This article has participated in the “Digitalstar Project” and won a creative gift package to challenge the creative incentive money. Small knowledge, big challenge! This article is participating in the creation activity of “Essential Tips for Programmers”.
An overview of
Support vector machine (SVM, also known as support vector network) is one of the most popular algorithms in machine learning. It is derived from statistical learning theory and is the first strong learner we have dealt with other than integration algorithms. In terms of practical application, SVM performs very well in various practical problems. It is widely used in handwriting recognition, digital recognition and face recognition. It plays an important role in text and hypertext classification, because SVM can greatly reduce the need for marking training examples in standard inductive and transductive Settings. At the same time, SVM is also used to perform image classification and image segmentation system. The experimental results show that SVM can achieve much higher search accuracy than query refinement schemes after only three or four rounds of correlation feedback. In addition, biology and many other sciences are favored by SVM, which is now widely used for protein classification, with an average accuracy of more than 90% for compound classification in the industry. In cutting-edge research in biological sciences, support vector machines are also used to identify the characteristics used for model prediction to find out the factors influencing the results of gene expression.
1.1 Support vector machine classifiers are working
What support vector machines do is actually quite easy to understand. Let’s take a look at the distribution of two labels, one represented by a circle and the other by a square. The classification method of support vector machine is to find a hyperplane in the distribution as the decision boundary, so that the classification error of the model on the data is as close as possible, especially on the unknown data set classification error (generalization error) as small as possible.
Two hyperplane
- In geometry, a hyperplane is a subspace of a space that has one dimension smaller than the space in which it resides. If the data space itself is three-dimensional, its hyperplane is two-dimensional, whereas if the data space itself is two-dimensional, its hyperplane is a one-dimensional straight line.

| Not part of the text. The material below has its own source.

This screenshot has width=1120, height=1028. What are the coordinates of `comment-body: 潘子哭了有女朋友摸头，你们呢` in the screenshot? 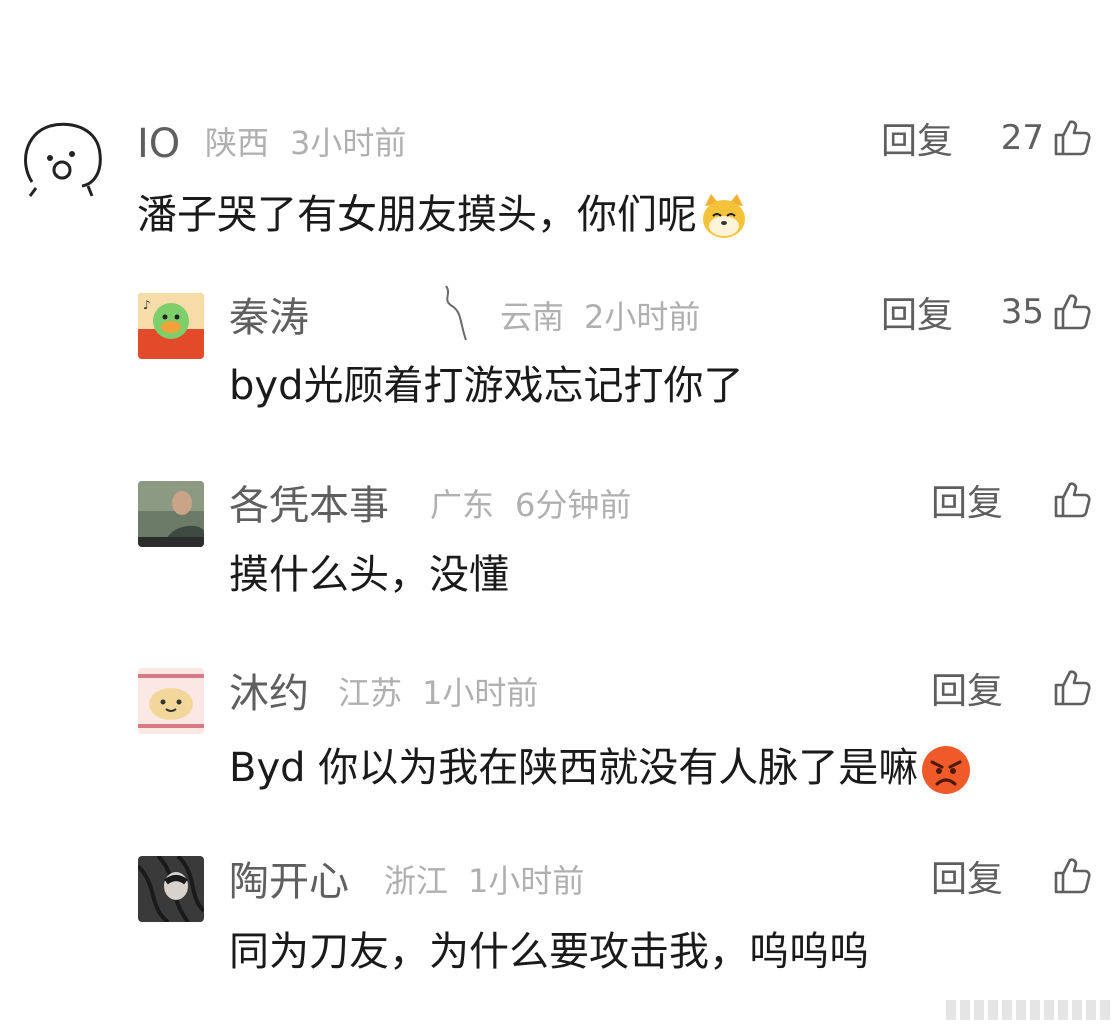 It's located at (417, 215).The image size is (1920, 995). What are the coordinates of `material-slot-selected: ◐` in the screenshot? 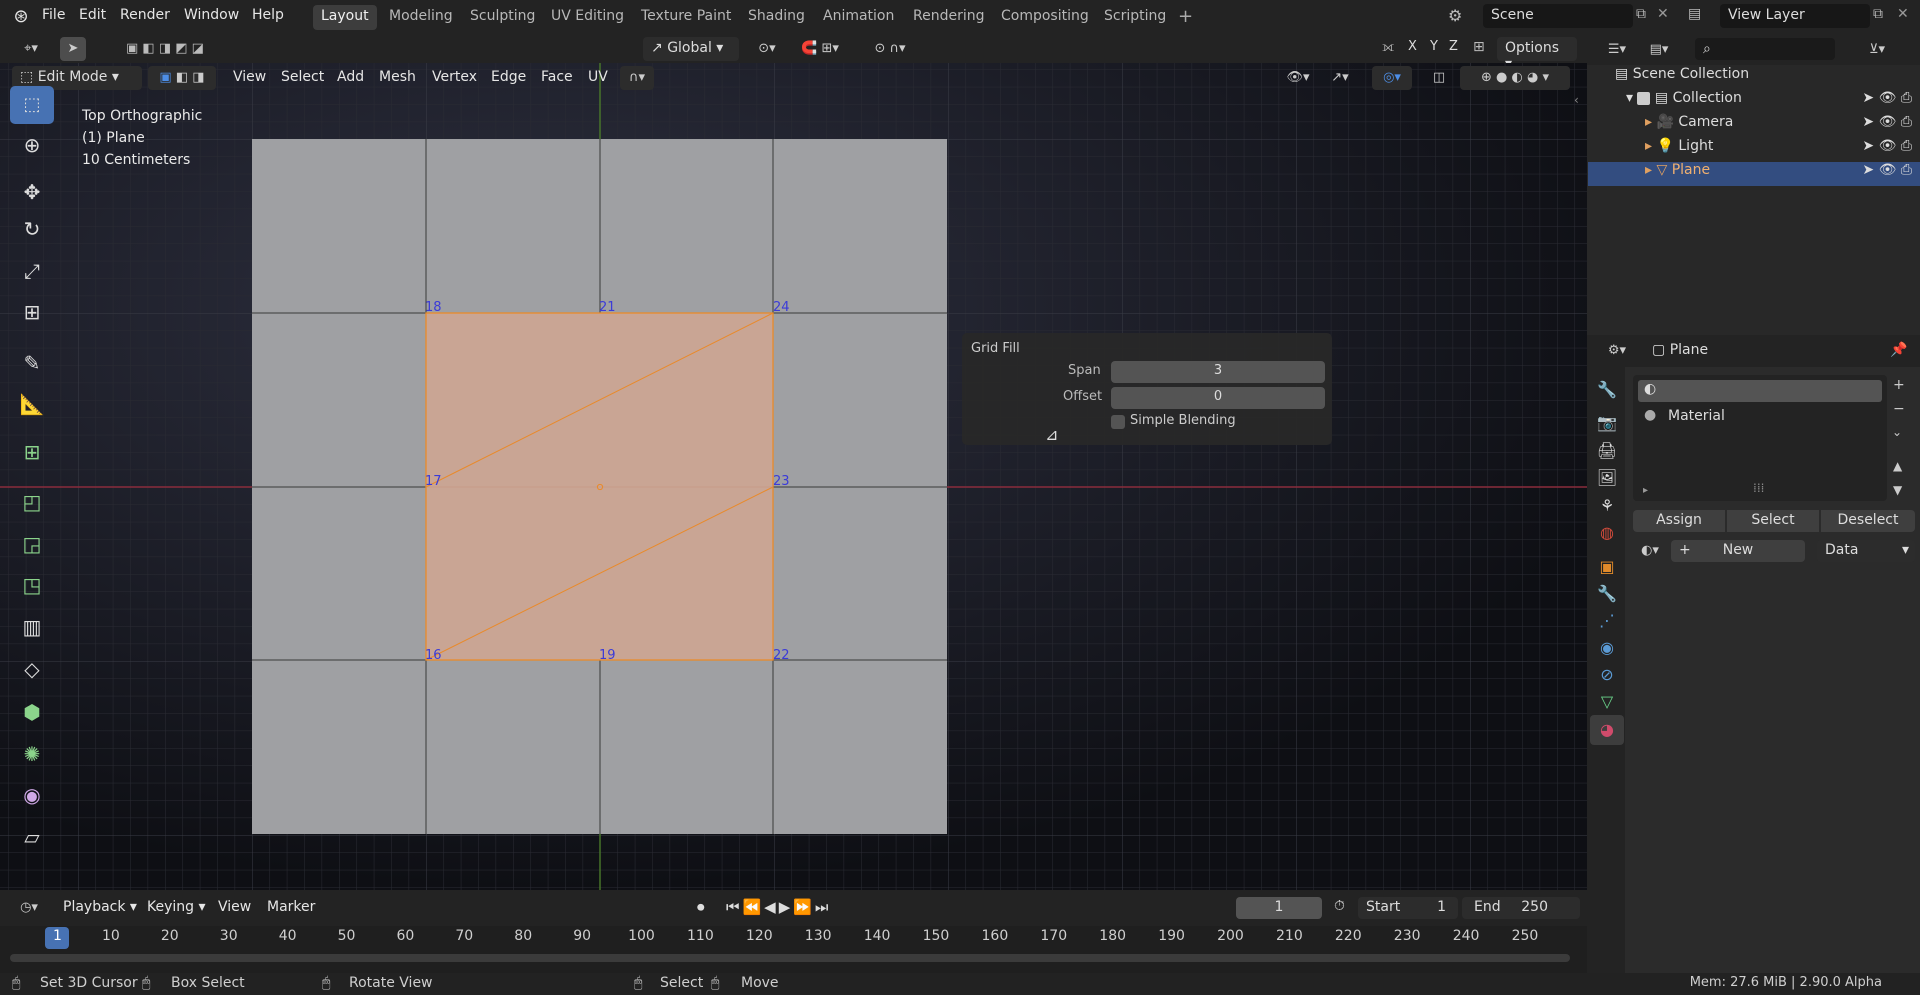 It's located at (1760, 391).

- In the dichotomy problem, a hyperplane is said to be a “decision boundary” of the data if it can divide the data into two sets, each of which contains a separate category.

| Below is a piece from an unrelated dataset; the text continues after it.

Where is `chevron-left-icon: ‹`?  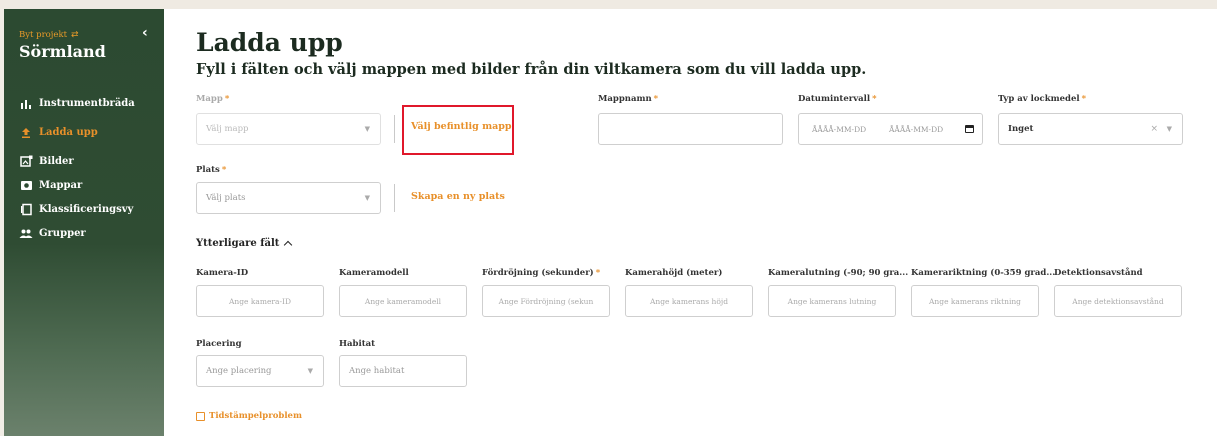 chevron-left-icon: ‹ is located at coordinates (145, 33).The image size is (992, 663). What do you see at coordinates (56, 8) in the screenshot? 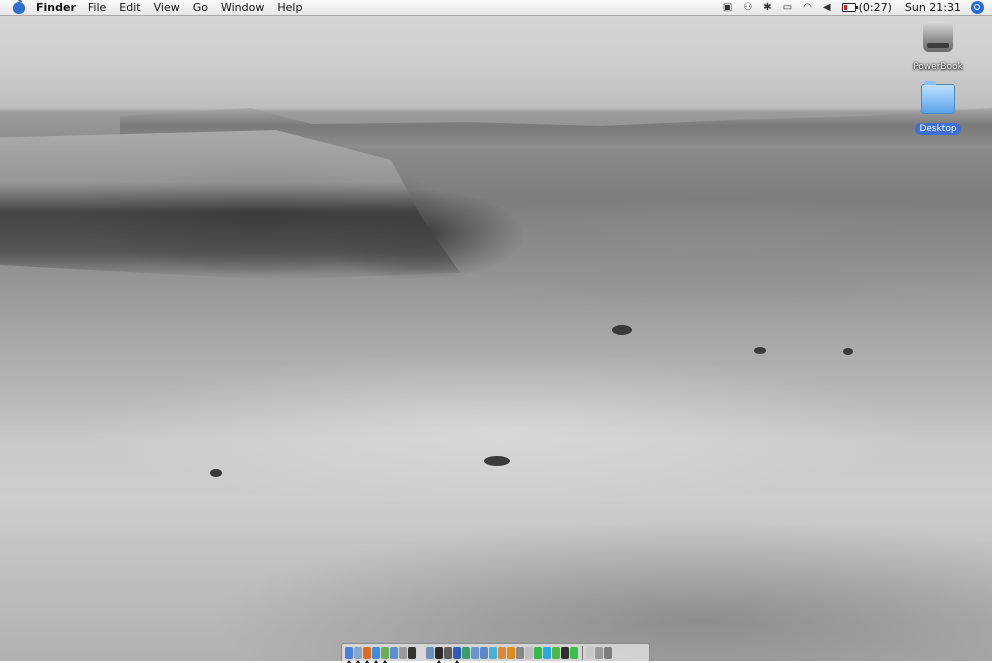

All points on one side of the decision boundary are classified as belonging to one class, while all points on the other side are classified as belonging to another class. If we can find the decision boundary, the classification problem can be changed to explore the relative position of each sample with respect to the decision boundary. For example, in the data distribution above, we could easily draw a line between a square and a circle, and have all the samples falling to the left of the line be classified as squares and those falling to the right as circles. If we take the data as our training set, as long as there is only one type of data on one side of the line, there is no classification error, and our training error will be zero.